Those Were The Days
“A Walk Through Time”
While my wife shopped in the mall I wandered around just passing time. My meandering brought me to the electronic section and the many varieties of computers, laptops, Ipads plus a bevy of miscellaneous communication devices, amazing inventions that boggle the mind, my mind anyway.
Do you know what a PDP 8E is? It was forty five years ago and I thought I did. Our company purchased a new computer system and as a member of management I was expected to know what the “new-fangled very, very expensive contraption” was all about. We had to build a special room that could never exceed fifty degrees Fahrenheit, a room at least thirty feet long and twelve feet wide to accommodate the spinning discs and whirly gigs that literally filled the room and made no sense to me.
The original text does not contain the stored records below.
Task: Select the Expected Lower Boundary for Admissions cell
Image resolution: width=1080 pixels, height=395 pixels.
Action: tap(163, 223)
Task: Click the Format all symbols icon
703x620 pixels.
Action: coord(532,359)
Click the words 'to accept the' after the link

In the seventies computer people had a language all their own and they threw around words I had never heard before, megabytes, gigabytes, a language they were aware sounded alien to most people but a language they also knew set them apart from “us” non-computer people. It became them against us and since it was us paying the bills it became my task to learn ‘computerese’.
My first lesson included acquiring a book that spoke the strange computer language but at least had hand drawn pictures as to the various meanings. As a Director in our company and also Operations Manager I felt somewhat lost and kept thinking about the old joke where the head of a wandering band said, “Tell me where we are going so I can lead you.” Well I guess I learned enough so the computer company could no longer charge us for things we never received but as I seemed to emerge from the darkness into the world of computer light I was unceremoniously informed all my PDP 8E knowledge was for naught because, ….yes you guessed it, that model was obsolete.
I watched in dismay as all the computer equipment in the cold room was dismantled and replaced by a system ten times better than our original computer and ten times smaller as well. Gratefully the poor girl who endured the cold making punch cards to be inserted into the computer no longer had to wear a sweater to work and I too had an epiphany. I hired a computer expert, his job was to assist me in learning not only the everyday computer language but also teach me the basics so I could grow from there into this new world of computers, a decision that kept me in good stead computer wise throughout my entire career.
Today I am still in awe some computers can be held in the palm of one’s hand, so small yet can accomplish more than my infamous PDP 8E that addled my brain way back in 1975.
When my wife asked how I had passed the time while she shopped I simply smiled and said, “Walking down memory lane Hon, walking down memory lane.”